Source records:
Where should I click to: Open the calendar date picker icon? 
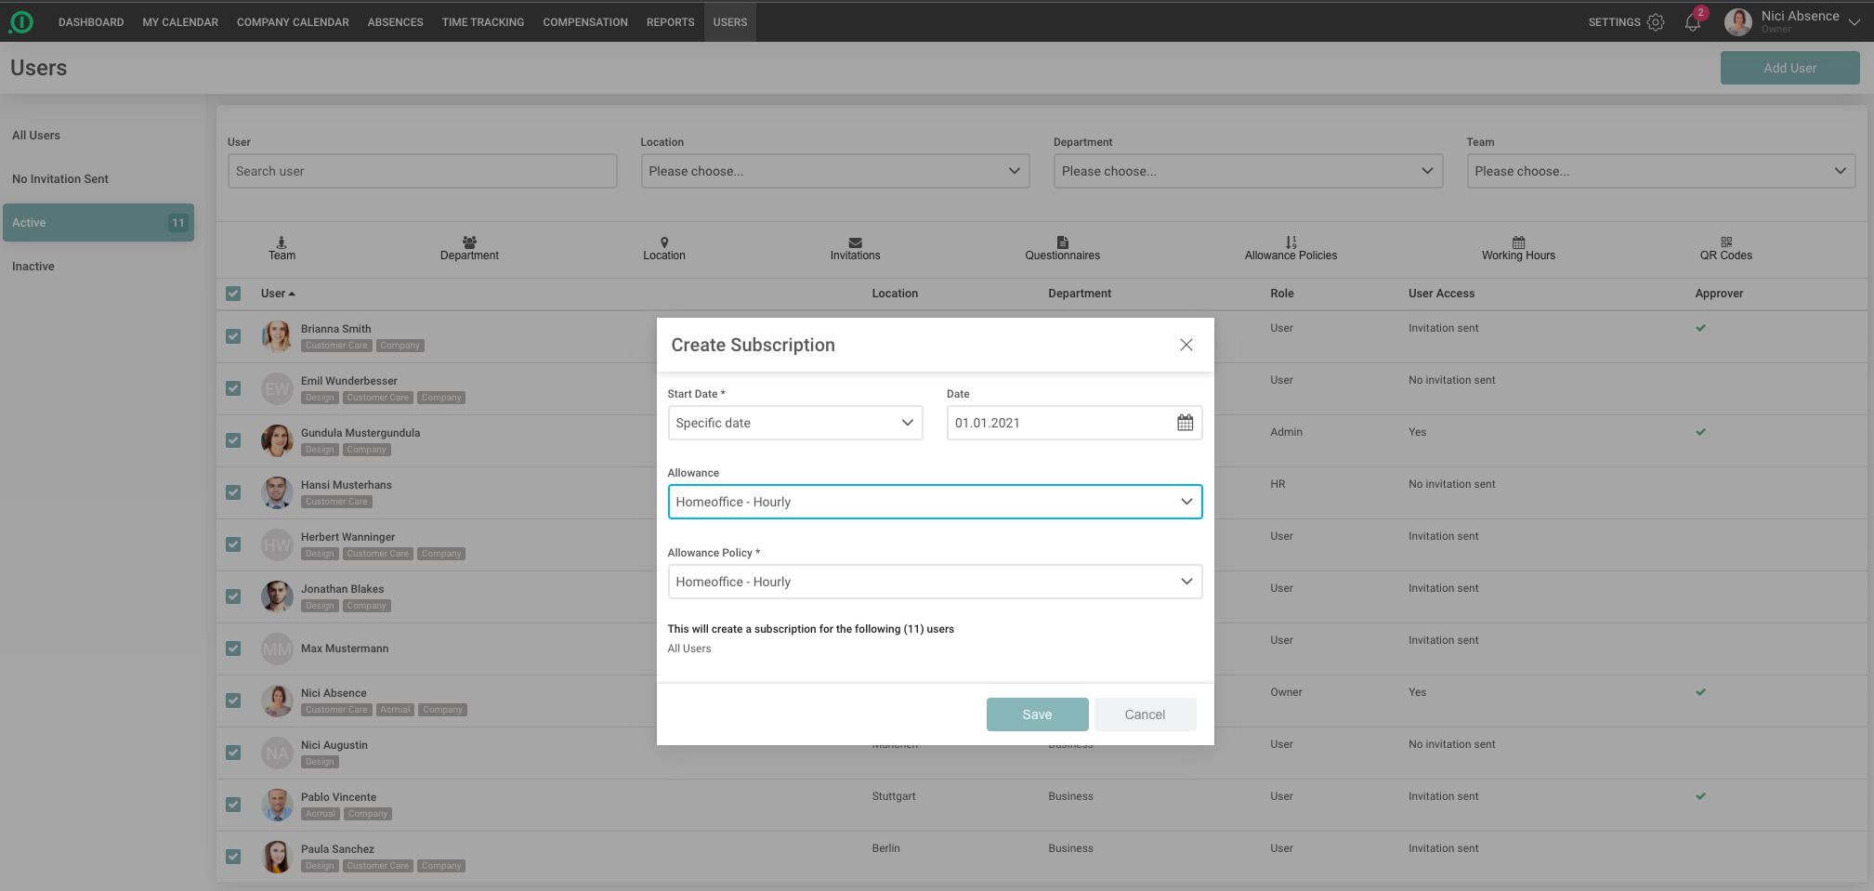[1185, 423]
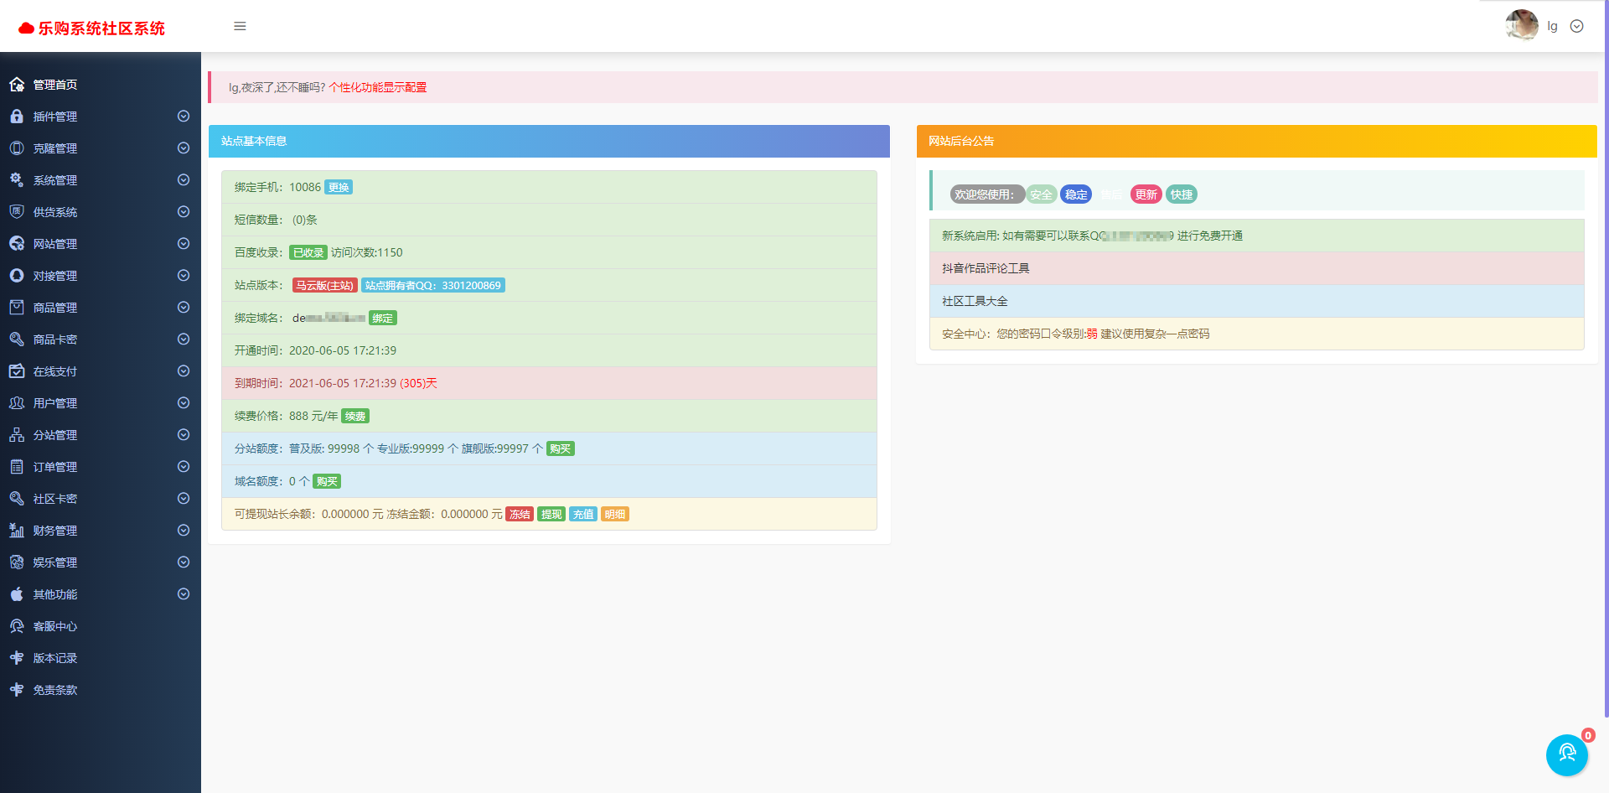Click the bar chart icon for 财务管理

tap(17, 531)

* * *

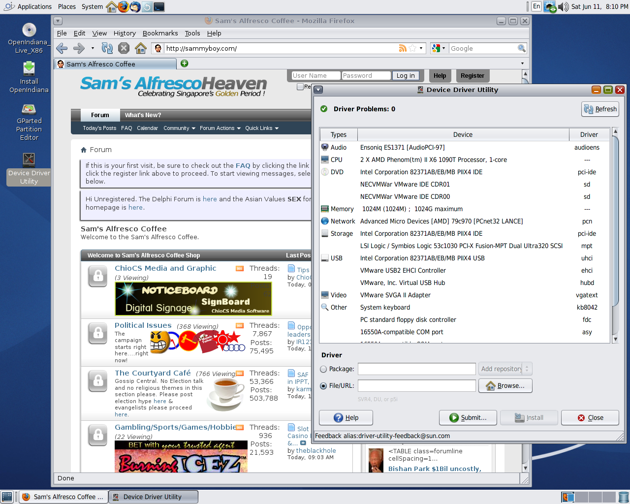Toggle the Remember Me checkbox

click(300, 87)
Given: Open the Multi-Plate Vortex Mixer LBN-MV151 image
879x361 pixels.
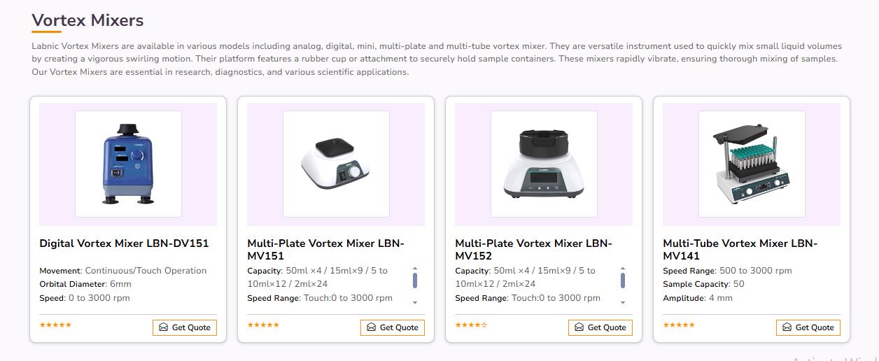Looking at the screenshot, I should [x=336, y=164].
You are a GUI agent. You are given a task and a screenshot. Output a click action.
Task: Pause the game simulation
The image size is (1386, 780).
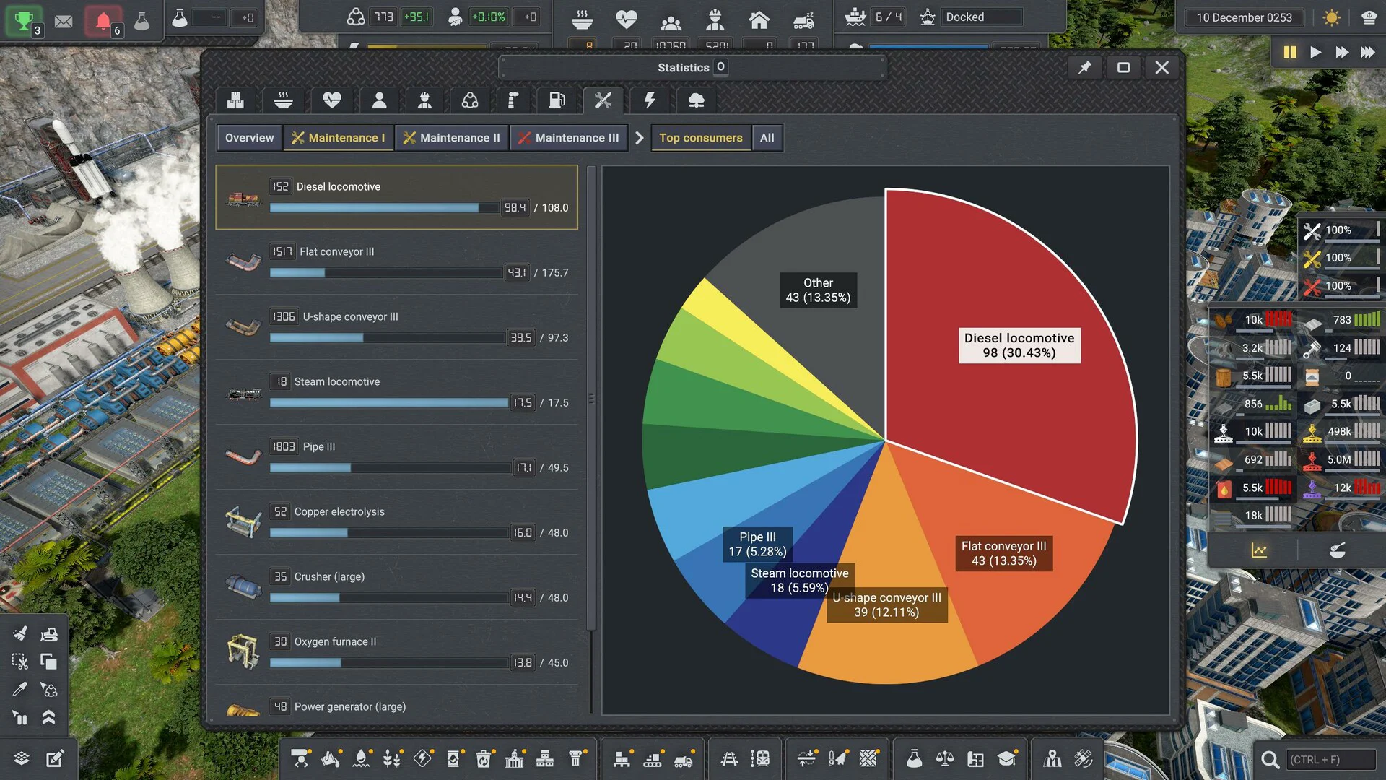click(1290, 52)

Work to do: How many lines in the records above contain the string "Open", counting case? Reply with the number only.

Task response: 2